(DATA TO USE)

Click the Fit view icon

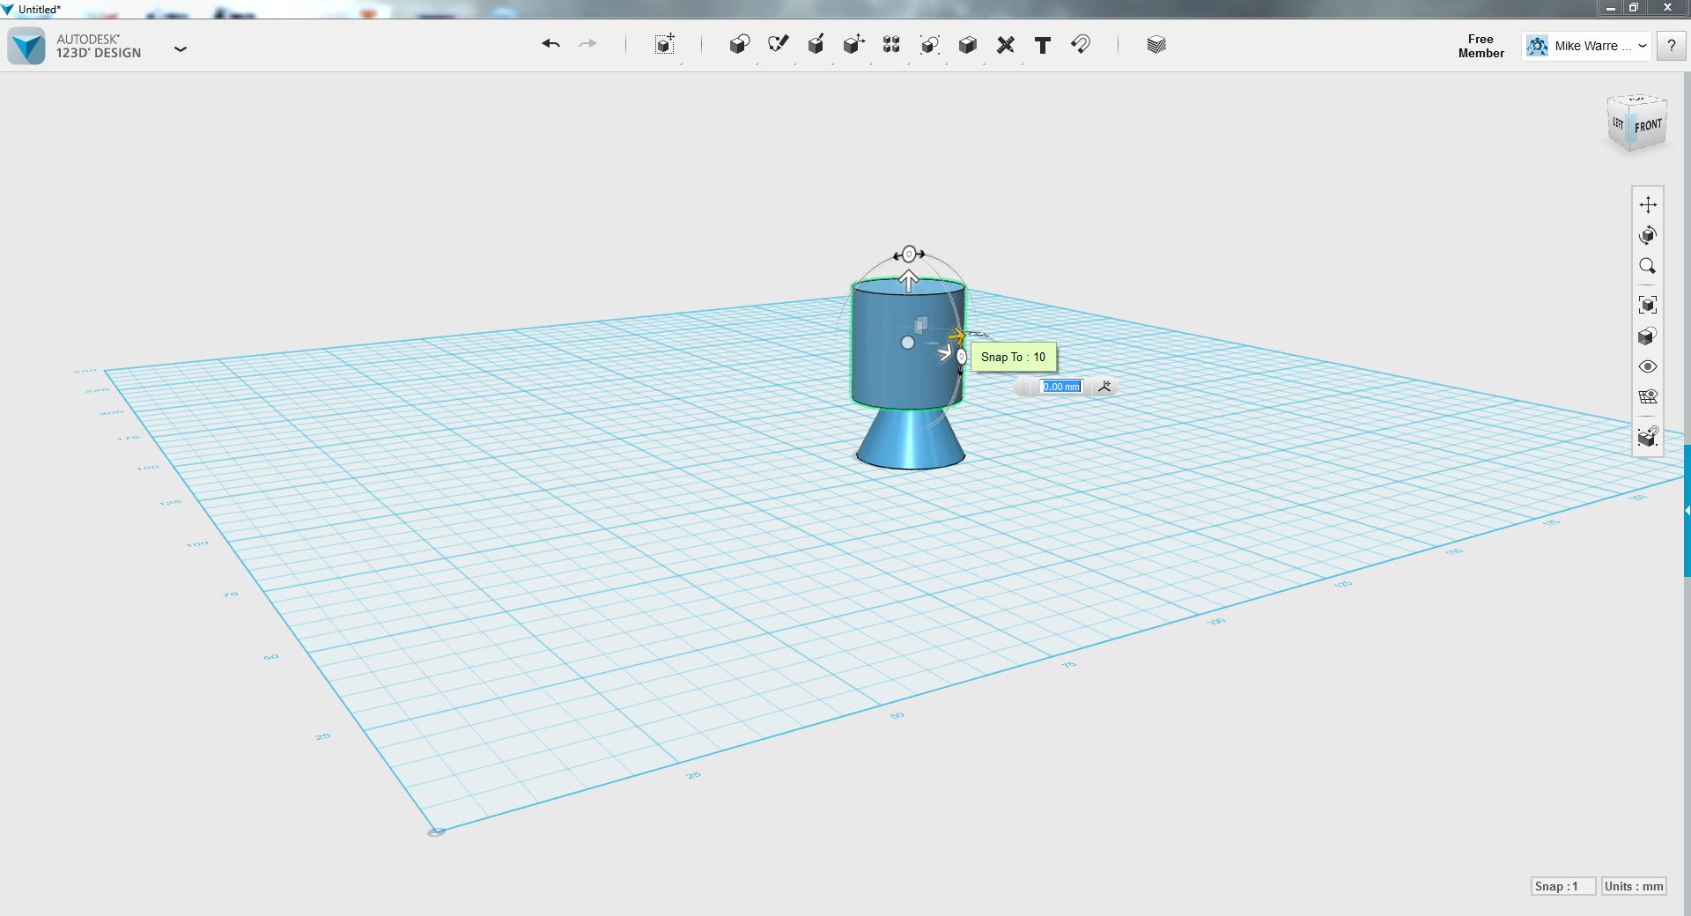coord(1648,305)
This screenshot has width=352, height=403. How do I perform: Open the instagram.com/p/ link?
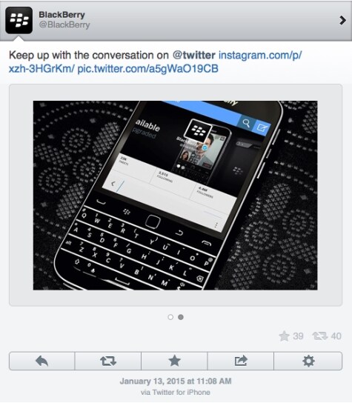pyautogui.click(x=260, y=55)
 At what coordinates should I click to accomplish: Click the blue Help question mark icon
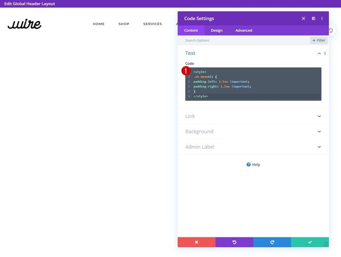tap(248, 164)
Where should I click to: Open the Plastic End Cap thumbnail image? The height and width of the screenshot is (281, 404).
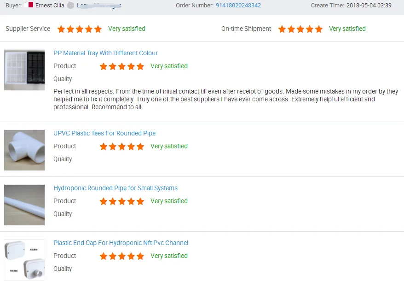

(TASK) Scale down the listing, starting at its first line and ending at the line that contains "tap(248, 164)", with both ends included. Repeat those lines, requests included, and multiply every coordinate in the answers by 0.95, rounding to whole numbers with halves rounded up; leave the pictures out.

(WRITTEN REPLY)
Click the Fit view icon

coord(1566,290)
This screenshot has width=352, height=403. How do I perform: Open the instagram.com/p/ link?
pyautogui.click(x=247, y=52)
 At what coordinates should I click to accomplish: Click the blue Help question mark icon
tap(236, 156)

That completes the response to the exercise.